Content starts
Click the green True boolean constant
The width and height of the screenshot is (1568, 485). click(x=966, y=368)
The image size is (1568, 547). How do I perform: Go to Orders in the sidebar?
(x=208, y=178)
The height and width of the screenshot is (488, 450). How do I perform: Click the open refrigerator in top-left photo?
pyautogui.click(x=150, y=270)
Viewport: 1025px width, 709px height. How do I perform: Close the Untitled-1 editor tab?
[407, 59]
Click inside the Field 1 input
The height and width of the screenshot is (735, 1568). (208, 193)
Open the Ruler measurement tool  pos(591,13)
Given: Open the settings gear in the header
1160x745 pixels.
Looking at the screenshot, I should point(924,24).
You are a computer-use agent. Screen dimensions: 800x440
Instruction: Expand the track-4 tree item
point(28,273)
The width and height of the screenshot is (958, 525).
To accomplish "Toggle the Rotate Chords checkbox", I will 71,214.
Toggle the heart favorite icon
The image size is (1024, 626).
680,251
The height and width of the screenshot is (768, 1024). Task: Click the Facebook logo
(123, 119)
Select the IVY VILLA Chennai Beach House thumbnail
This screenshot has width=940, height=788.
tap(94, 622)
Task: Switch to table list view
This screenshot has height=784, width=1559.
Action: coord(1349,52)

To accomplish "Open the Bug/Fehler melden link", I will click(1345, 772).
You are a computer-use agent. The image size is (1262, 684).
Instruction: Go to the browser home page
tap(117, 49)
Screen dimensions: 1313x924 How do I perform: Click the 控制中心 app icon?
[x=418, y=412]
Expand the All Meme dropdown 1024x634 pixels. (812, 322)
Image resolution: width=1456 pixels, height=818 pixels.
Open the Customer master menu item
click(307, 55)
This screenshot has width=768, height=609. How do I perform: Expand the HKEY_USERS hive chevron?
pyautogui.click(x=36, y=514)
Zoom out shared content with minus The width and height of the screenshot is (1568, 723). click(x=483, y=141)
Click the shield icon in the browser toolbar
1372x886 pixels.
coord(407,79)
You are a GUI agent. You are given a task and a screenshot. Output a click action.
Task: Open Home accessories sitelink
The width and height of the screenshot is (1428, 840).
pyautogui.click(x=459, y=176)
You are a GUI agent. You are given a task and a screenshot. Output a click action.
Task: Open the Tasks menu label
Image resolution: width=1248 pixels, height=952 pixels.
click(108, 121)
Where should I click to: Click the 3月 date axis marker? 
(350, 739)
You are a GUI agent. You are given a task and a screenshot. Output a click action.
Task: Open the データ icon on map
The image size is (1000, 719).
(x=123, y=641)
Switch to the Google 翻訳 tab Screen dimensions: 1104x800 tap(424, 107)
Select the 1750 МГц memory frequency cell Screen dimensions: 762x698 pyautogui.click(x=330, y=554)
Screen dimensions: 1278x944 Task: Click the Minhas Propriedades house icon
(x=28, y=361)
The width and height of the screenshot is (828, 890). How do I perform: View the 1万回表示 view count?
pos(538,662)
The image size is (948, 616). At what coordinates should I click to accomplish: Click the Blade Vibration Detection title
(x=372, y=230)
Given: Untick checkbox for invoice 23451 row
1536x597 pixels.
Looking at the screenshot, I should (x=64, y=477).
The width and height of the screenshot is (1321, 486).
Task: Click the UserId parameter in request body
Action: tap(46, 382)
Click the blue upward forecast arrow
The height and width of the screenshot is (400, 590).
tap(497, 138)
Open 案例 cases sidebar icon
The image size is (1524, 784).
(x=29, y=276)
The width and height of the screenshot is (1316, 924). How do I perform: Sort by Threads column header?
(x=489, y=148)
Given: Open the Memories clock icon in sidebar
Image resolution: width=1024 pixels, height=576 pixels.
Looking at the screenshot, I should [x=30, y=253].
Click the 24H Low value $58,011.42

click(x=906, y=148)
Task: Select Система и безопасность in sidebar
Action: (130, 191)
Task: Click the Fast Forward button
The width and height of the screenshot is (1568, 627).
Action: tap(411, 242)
Content ends
* **To do**:
Give back exactly the lines from the one containing "Where should I" through the end of the material above, and nothing else.

* **Exercise output**:
Where should I click to: Click the 3月 date axis marker? 
(350, 739)
You are a GUI agent. You are given a task and a screenshot. Output a click action.
Task: Open the データ icon on map
The image size is (1000, 719).
(x=123, y=641)
Switch to the Google 翻訳 tab Screen dimensions: 1104x800 tap(424, 107)
Select the 1750 МГц memory frequency cell Screen dimensions: 762x698 pyautogui.click(x=330, y=554)
Screen dimensions: 1278x944 Task: Click the Minhas Propriedades house icon
(x=28, y=361)
The width and height of the screenshot is (828, 890). How do I perform: View the 1万回表示 view count?
pos(538,662)
The image size is (948, 616). At what coordinates should I click to accomplish: Click the Blade Vibration Detection title
(x=372, y=230)
Given: Untick checkbox for invoice 23451 row
1536x597 pixels.
Looking at the screenshot, I should (x=64, y=477).
The width and height of the screenshot is (1321, 486).
Task: Click the UserId parameter in request body
Action: tap(46, 382)
Click the blue upward forecast arrow
The height and width of the screenshot is (400, 590).
tap(497, 138)
Open 案例 cases sidebar icon
The image size is (1524, 784).
(x=29, y=276)
The width and height of the screenshot is (1316, 924). How do I perform: Sort by Threads column header?
(x=489, y=148)
Given: Open the Memories clock icon in sidebar
Image resolution: width=1024 pixels, height=576 pixels.
Looking at the screenshot, I should [x=30, y=253].
Click the 24H Low value $58,011.42

click(x=906, y=148)
Task: Select Система и безопасность in sidebar
Action: (130, 191)
Task: Click the Fast Forward button
The width and height of the screenshot is (1568, 627).
Action: tap(411, 242)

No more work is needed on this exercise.